Il dramma del peccato e l'amore del Padre
Non é facile per noi rinunciare al sogno di un'umanità e di un universo sviluppatisi in perfetta armonia, in una felicità senza nubi e in un'unione senza conflitti. Ci sembra invece che questo sogno, impossibile a realizzarsi da parte nostra, poiché dobbiamo accettare la situazione creata da un pesante passato, sarebbe stato alla portata del Padre nell'istante in cui il suo sguardo si era creato l'immagine del nostro mondo. Viene istintivo chiedersi perché in quell'immagine il male era previsto. L'amore del Padre per noi non sarebbe stato più grande se subito ci avesse posto al riparo dal peccato, risparmiando all'umanità quelle deviazioni morali di cui abbiamo ancora sotto gli occhi tristi esempi? Dovrebbe essere compito del padre procurare ai suoi figli tutta la felicità possibile e preservarli dal pericolo. Ora, nessun ostacolo poneva dei limiti al Padre: egli poteva formare l'uomo a suo piacimento. Perché, dunque, egli, bontà infinita, non ha escluso il male nella sua creatura?
Il problema si pone in modo tanto più impérioso in quanto il Padre vedeva perfettamente. che cosa il peccato significasse. E' difficile, per noi, rappresentarci la grandezza del peccato, la profondità del male che esso implica. Riusciamo tuttavia a scorgere l'aspetto orribile di certi peccati e sappiamo che la storia umana conta molte cose mostruose. Ma il Padre vedeva bene fin dal principio e la gravità di ogni peccato e l'immensità dei delitti e delle colpe dell'umanità intera. Ora, l'orrore di un tale spettacolo non avrebbe dovuto indurre il suo cuore paterno a non ammetterne la possibilità? Indubbiamente é l'uomo responsabile del proprio peccato, poiché é libero di non commetterlo, e avrebbe potuto evitarlo. Ma perché il Padre ha esposto la sua creatura al rischio della tentazione e perché non ha protetto l'uomo contro se stesso, rendendolo incapace di fare il male?

◆ ◆ ◆

(Richiesta data 1): Puoi riscrivere tutti i record sostituendo "pixels" con "px" e lasciando invariato tutto il resto? Ometti le immagini dalla risposta.
(Richiesta data 2): Come potrebbe proseguire il testo sul peccato e sull'amore del Padre? Scrivine il seguito a partire dall'ultima frase.
Questi record non hanno alcun legame con il testo.

(Record in ingresso):
◆ ◆ ◆

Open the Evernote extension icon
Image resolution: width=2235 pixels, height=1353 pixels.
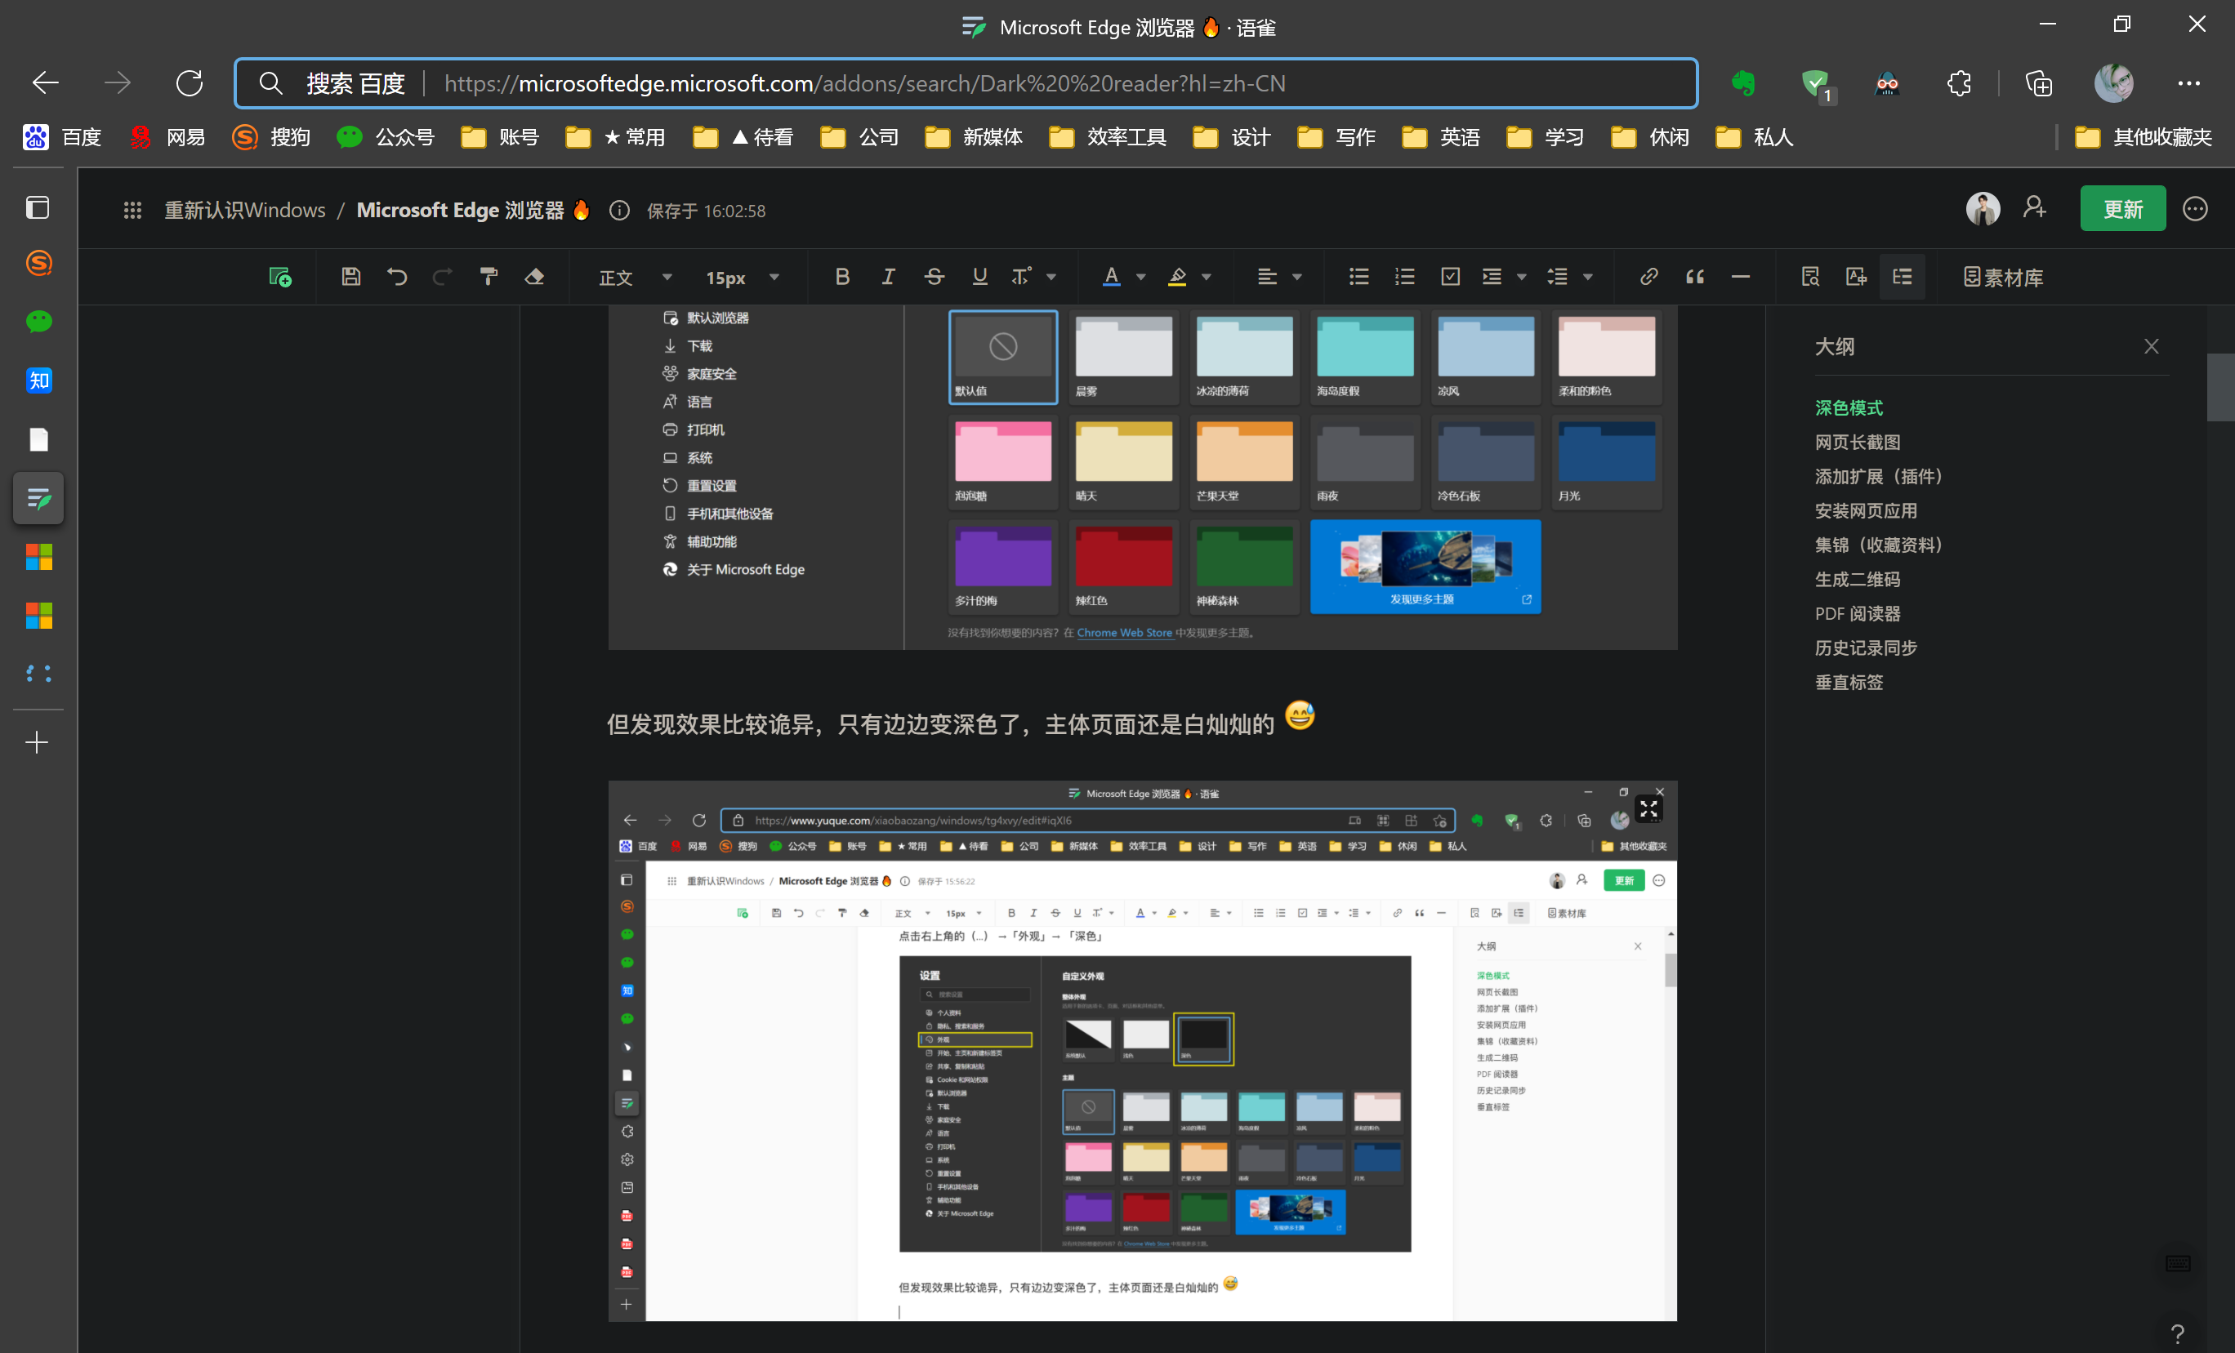tap(1742, 83)
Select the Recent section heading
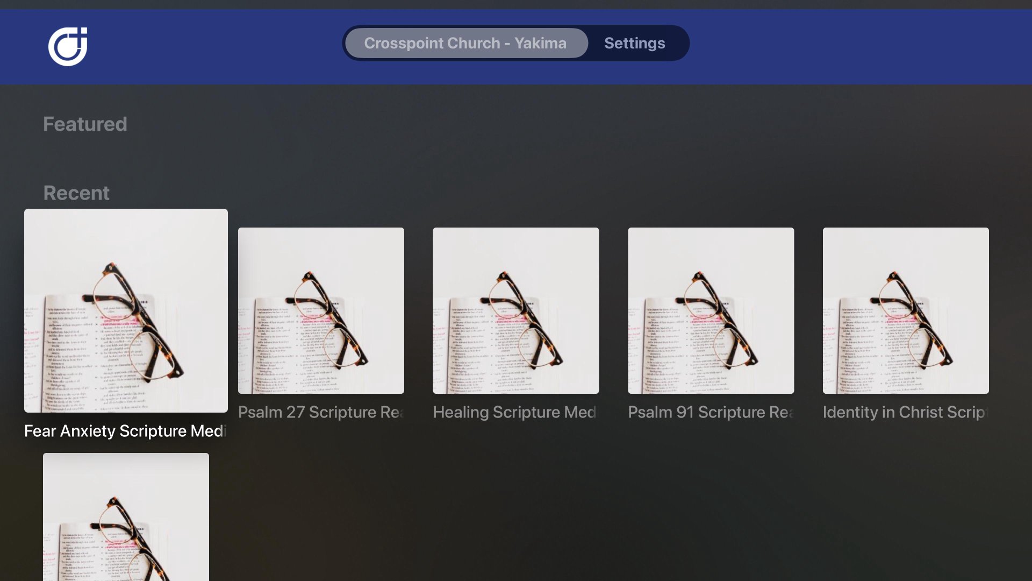 pos(76,193)
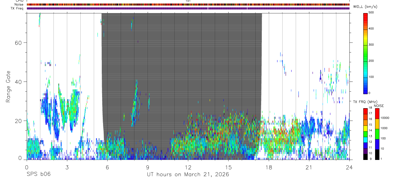
Task: Click the 24 hour tick label
Action: 349,167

◆ ◆ ◆

(Risultato finale 1):
Open the Evernote extension icon
Image resolution: width=2235 px, height=1353 px.
tap(1742, 83)
Select the Recent section heading
 pos(76,193)
Task: Click the 24 hour tick label
Action: 349,167

(Risultato finale 2):
È la prima obiezione mossa a Dio sull'universo quale egli lo ha creato. Si sa che essa ricorre spesso nel pensiero degli uomini, ed é più frequentemente rivolta a Dio in generale, senza chiamare in causa particolarmente la persona del Padre. Eppure il rimprovero é diretto in modo cuore del Padre, perché pone in discussione la bontà paterna di Dio.
Una seconda obiezione è suggerita dalle conseguenze derivanti dal peccato di Adamo ed Eva. Ci si stupisce della gravità del castigo che seguì a quel peccato, innanzi tutto per coloro che lo avevano commesso e in seguito per tutta la loro discendenza. Non si può non rilevare la sproporzione tra una colpa, la cui gravità è innegabile, ma che sembra compiuta per debolezza, e una punizione che provoca una decadenza radicale per tutta l'umana generazione, condannandola al dolore e alla morte. Anche qui è propriamente il cuore del Padre che è messo in causa. Non è proprio della bontà paterna perdonare gli sbagli dei figli? Grazie all'onnipotenza della sua bontà, il Padre non avrebbe potuto assolvere dalla loro colpa i nostri progenitori, risparmiare loro il castigo di cui erano stati minacciati e, soprattutto, preservare la loro discendenza, che non condivideva la responsabilità del primo peccato? Un atto di perdono immediato e completo non sarebbe stato degno della grandezza del cuore del Padre? Quante sventure e quante miserie sarebbero state eliminate dalla vita terrena! E quante ribellioni segrete delle anime sarebbero state evitate, tutte le ribellioni provocate dal dolore e dalla disperazione! Molti uomini, infatti, non riescono a comprendere come le sventure che li colpiscono possano conciliarsi con la bontà divina e si considerano vittime di un castigo immeritato. Perché il Padre si è attenuto con tanto rigore alla risoluzione di punire severamente la colpa della prima coppia umana?
Vi è infine una terza obiezione, che si ricollega al, dramma stesso della redenzione. In questo dramma noi rileviamo innanzi tutto l'amore che ci ha testimoniato il nostro Salvatore: sacrificando la sua vita per noi, egli ci ha dimostrato come quest'amore arrivasse al limite estremo. Nessuno può negare che nel sacrificio del Calvario non vi sia un dono totale, un eroismo perfetto. La simpatia di Cristo per la nostra sorte, la sua solidarietà con la nostra umana miseria ci appaiono con un'evidenza innegabile; e la sua sofferenza e la sua morte non cesseranno mai di commuoverci e di convincerci. Ma non è altrettanto facile per noi vedere un amore simile nel Padre.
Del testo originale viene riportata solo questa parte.